Mando un paquete con whiskies para Alejandro y unas novelas
para vos. Por favor alcanzale las botellas a Alejandro al negocio o a casa.
El dice que en el negocio le roban, capaz que es mejor dejárselo
en casa con el cuidado suficiente de que papá no las descubra. No
le digas a papá que te escribí y si pregunta por mí
decile que estoy muerta, que me tiré a las heladas aguas del río
Támesis, y que Mrs. Sutherland es una estafadora de la peor calaña.
Me gustaría que estuvieras acá. Cariños:
Judit.
P.D.: Si Felipe vuelve a preguntar por mí, decile que me va espléndidamente.
Que hay un Duque de Northumberland interesado en mi. Igual no te lo va
a creer, pero intentalo.
Rosario, 25 de junio de 1998
Querida Judit:
Debo decirte que papá se enojó mucho cuando
supo que te habías ido con ese Joe o John o Jack, el extraño
ese, en fin, a conocer París. Tenía toda la cara roja e hinchada
cuando se enteró y con Alejandro creíamos que papá
iba a estallar. Demás está que te diga que Alejandro estaba
contentísimo con toda la situación, porque es un perverso
que disfruta con los escándalos de la gente. Papá tuvo después
un ataque de tos, y entonces Alejandro no se rió más porque
tuvo miedo que en su ira lo quitara de la herencia.
Ester -la verdad, Judit, hablaste injustamente de
ella: la pobre Estercita está haciendo una dieta, y cada vez que
pasa debajo de una puerta se machaca las caderas contra los dinteles a
ver si así se le achican-, decía que ella te envía
sus saludos, pero igual opina que no deberías haberte fugado por
toda Europa con un desconocido, del que ni siquiera sabemos a ciencia cierta
cuál es su nombre, si Joe o John o Jack, y menos, dice Estercita,
deberías haberte instalado con él en Italia, tan sólo
porque él haya dicho que quería volver a ver a sus parientes,
ya que Italia, acota Estercita, es un país de lo más fraudulento.
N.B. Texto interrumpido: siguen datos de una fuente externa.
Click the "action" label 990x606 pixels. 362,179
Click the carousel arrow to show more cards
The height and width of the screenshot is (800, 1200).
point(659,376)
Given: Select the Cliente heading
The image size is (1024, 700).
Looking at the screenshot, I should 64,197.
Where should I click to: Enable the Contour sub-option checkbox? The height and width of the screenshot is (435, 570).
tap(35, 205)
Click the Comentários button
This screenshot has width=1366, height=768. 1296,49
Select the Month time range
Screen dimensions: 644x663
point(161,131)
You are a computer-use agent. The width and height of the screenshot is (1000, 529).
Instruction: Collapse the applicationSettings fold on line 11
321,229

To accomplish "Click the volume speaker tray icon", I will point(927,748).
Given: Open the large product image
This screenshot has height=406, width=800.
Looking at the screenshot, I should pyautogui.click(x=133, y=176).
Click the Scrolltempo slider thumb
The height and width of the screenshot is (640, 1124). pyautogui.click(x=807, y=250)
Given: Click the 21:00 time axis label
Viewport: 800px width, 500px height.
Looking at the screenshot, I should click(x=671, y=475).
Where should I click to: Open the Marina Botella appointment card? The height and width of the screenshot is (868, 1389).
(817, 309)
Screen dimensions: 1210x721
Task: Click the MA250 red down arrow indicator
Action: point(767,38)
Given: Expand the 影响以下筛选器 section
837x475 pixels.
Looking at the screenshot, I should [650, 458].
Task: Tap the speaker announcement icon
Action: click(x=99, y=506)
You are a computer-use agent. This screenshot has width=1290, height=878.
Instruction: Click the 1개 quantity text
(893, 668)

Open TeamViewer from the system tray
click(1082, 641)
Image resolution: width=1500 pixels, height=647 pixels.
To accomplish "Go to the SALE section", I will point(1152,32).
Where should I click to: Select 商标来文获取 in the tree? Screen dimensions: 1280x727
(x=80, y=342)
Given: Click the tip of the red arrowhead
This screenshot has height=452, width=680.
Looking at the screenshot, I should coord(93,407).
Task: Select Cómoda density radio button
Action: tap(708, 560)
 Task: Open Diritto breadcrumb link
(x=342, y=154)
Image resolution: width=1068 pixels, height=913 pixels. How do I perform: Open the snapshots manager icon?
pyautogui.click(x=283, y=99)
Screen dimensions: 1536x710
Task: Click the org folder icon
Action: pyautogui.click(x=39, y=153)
Eso sí, habrá sido romántico, ¿no? Ella dice
que los italianos son muy vigorosos y tienen un fuerte ascendente sexual.
Mamá también se enojó por lo que
dijiste sobre su tapado de marta cibelina y no piensa volver a hablarte
sino lo traés de regreso sano y salvo tal como te lo prestó.
(Por el tapado de marta cibelina de mamá te pueden dar unos mil
o mil doscientos dólares estima Alejandro, y aconseja que le zurzas
los agujeros para que el animal no se ponga calvo). Respecto de que te
hayas ido por ahí con un hombre (mamá pronuncia “hombre”
con la misma hache de horror, te imaginarás) desconocido tan velozmente,
ella comenta que es un capricho y que siempre fuiste caprichosa de chica,
como cuando te empecinaste en comprar el robot a pilas y después
lo machacaste con un martillo porque no tenía luces en los ojos.
Yo no recuerdo que hayas destruido un robot. Con Alejandro contabilizamos
unas cuantas radios, el grabador, los discos de Elvis Presley y el televisor
blanco y negro: no recordamos que hayas roto otra cosa.
Prometo mandarte avisar cuando todo esté tranquilo,
para que vuelvas. Te quiere,
Vicki.
P.D.: Dice Alejandro que mandes más whisky.